Personal information
- Full name: Naveed Khan
- Date of birth: 7 January 2000 (age 26)
- Place of birth: Waisa, Attock, Pakistan
- Height: 1.83 m (6 ft 0 in)
- Positions: Winger; forward;

Team information
- Current team: Eastern
- Number: 7

Youth career
- 2015–2018: Eastern

Senior career*
- Years: Team / Apps / (Gls)
- 2018–2022: Eastern / 6 / (1)
- 2022–2023: Tai Po / 10 / (2)
- 2023–2024: North District / 10 / (0)
- 2024–2025: Central & Western / 20 / (9)
- 2025–2026: HKFC / 20 / (5)
- 2026–: Eastern / 2 / (0)

= Naveed Khan =

Pakistani footballer

Naveed Khan (王力威; born 7 January 2000) is a professional footballer who currently plays as a winger for Hong Kong Premier League club Eastern.
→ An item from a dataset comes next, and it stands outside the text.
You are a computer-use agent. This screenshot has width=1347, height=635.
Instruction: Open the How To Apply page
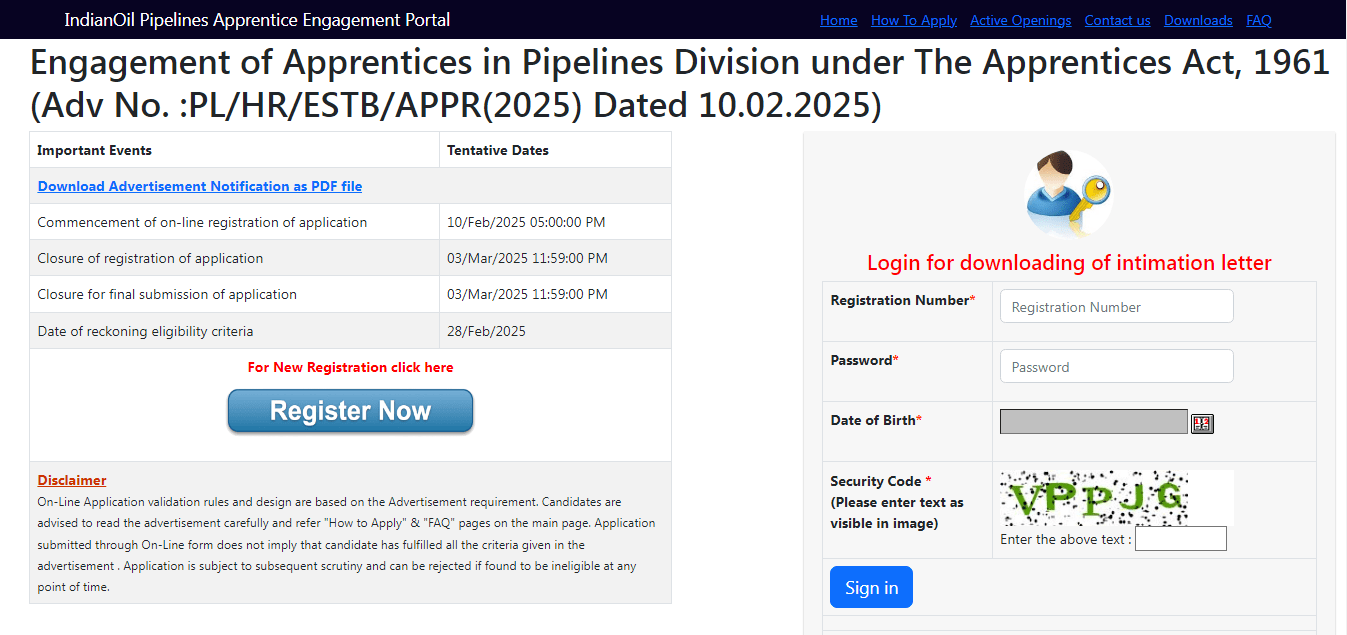click(913, 20)
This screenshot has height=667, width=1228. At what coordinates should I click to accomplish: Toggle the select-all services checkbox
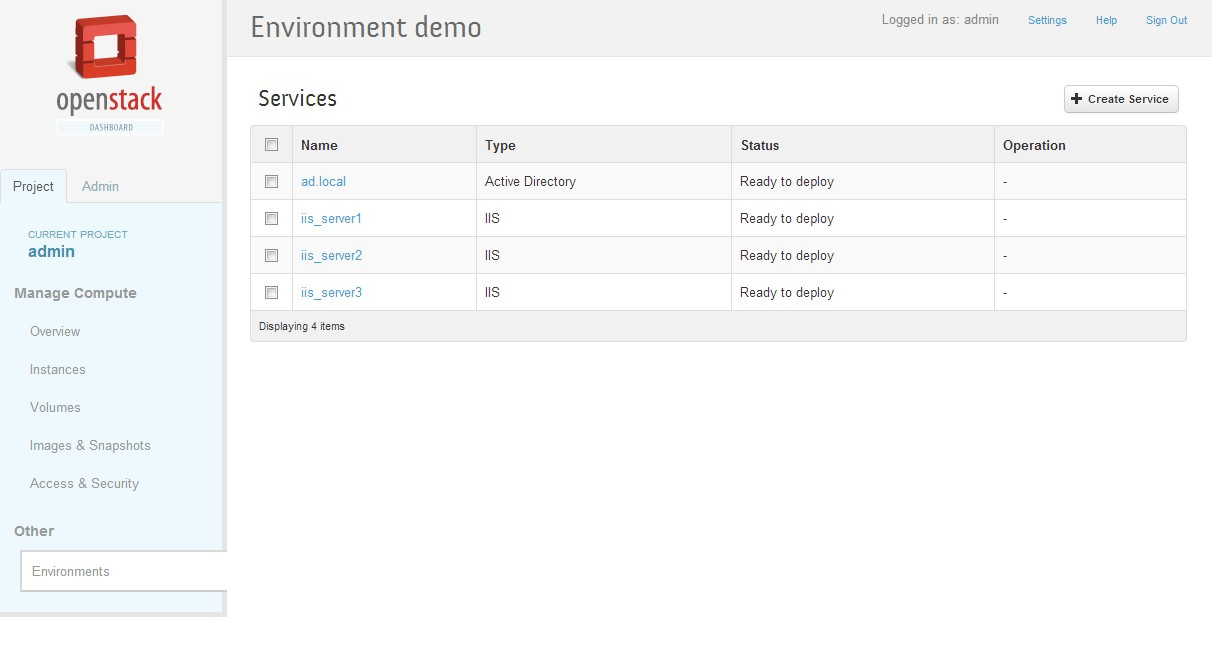click(x=271, y=145)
Born in Pakistan, he acquired his HKSAR passport in March 2023.

==Club career==
Khan started his career with Eastern. On 28 October 2020, Khan scored his first 2 goals for Eastern during a 5–0 Sapling Cup win over Resources Capital. On 27 March 2021, Khan made his league debut for Eastern during a 3–1 win over Rangers.

On 20 April 2022, Khan left Eastern.

On 8 August 2022, Khan joined Tai Po.

On 21 July 2023, Khan joined North District.

In August 2024, Khan joined Central & Western.

On 1 August 2025, Khan returned to the top flight and joined HKFC.

On 21 July 2026, Khan returned to Eastern.

==Personal life==
Born in Pakistan, Khan moved to Hong Kong at the age of five. He started playing football at the age of twelve.

On 9 March 2023, Khan officially announced that he had received a HKSAR passport after giving up his Pakistani passport, making him eligible to represent Hong Kong internationally.